▸ PROBLEM:
Each line from the one that includes "Instruction: Open the" to the last line of the data below should be set down exactly; no other lines are wanted.

▸ INFORMATION PROVIDED:
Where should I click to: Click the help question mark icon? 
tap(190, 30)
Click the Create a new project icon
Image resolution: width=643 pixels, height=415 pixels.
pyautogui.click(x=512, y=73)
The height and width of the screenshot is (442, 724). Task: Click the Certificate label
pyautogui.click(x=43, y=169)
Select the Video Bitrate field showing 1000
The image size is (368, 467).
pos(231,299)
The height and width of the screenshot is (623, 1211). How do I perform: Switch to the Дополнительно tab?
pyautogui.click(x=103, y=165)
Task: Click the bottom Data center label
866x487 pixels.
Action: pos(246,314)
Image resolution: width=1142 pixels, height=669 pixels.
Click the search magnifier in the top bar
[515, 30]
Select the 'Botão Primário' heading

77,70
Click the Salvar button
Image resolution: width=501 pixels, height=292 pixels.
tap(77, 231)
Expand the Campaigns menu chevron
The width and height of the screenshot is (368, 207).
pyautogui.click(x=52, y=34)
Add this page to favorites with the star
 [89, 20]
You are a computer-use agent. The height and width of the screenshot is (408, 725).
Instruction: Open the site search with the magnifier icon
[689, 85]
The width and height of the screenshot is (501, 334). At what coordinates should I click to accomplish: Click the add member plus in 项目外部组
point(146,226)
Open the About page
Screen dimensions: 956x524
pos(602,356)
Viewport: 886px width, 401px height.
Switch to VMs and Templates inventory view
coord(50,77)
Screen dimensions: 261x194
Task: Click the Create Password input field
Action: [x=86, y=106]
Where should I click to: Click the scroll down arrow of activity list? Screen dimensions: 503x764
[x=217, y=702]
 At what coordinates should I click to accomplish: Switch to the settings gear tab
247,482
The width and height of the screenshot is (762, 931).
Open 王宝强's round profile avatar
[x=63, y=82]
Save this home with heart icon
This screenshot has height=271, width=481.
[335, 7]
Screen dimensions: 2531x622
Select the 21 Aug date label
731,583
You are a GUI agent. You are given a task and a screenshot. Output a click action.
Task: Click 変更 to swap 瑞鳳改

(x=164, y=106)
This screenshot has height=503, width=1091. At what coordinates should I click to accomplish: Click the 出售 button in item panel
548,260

▸ ANSWER SECTION:
Instruction: Open the site search with the magnifier icon
[689, 85]
The width and height of the screenshot is (501, 334). At what coordinates should I click to accomplish: Click the add member plus in 项目外部组
point(146,226)
Open the About page
Screen dimensions: 956x524
pos(602,356)
Viewport: 886px width, 401px height.
Switch to VMs and Templates inventory view
coord(50,77)
Screen dimensions: 261x194
Task: Click the Create Password input field
Action: [x=86, y=106]
Where should I click to: Click the scroll down arrow of activity list? Screen dimensions: 503x764
[x=217, y=702]
 At what coordinates should I click to accomplish: Switch to the settings gear tab
247,482
The width and height of the screenshot is (762, 931).
Open 王宝强's round profile avatar
[x=63, y=82]
Save this home with heart icon
This screenshot has height=271, width=481.
[335, 7]
Screen dimensions: 2531x622
Select the 21 Aug date label
731,583
You are a GUI agent. You are given a task and a screenshot. Output a click action.
Task: Click 変更 to swap 瑞鳳改

(x=164, y=106)
This screenshot has height=503, width=1091. At what coordinates should I click to accomplish: Click the 出售 button in item panel
548,260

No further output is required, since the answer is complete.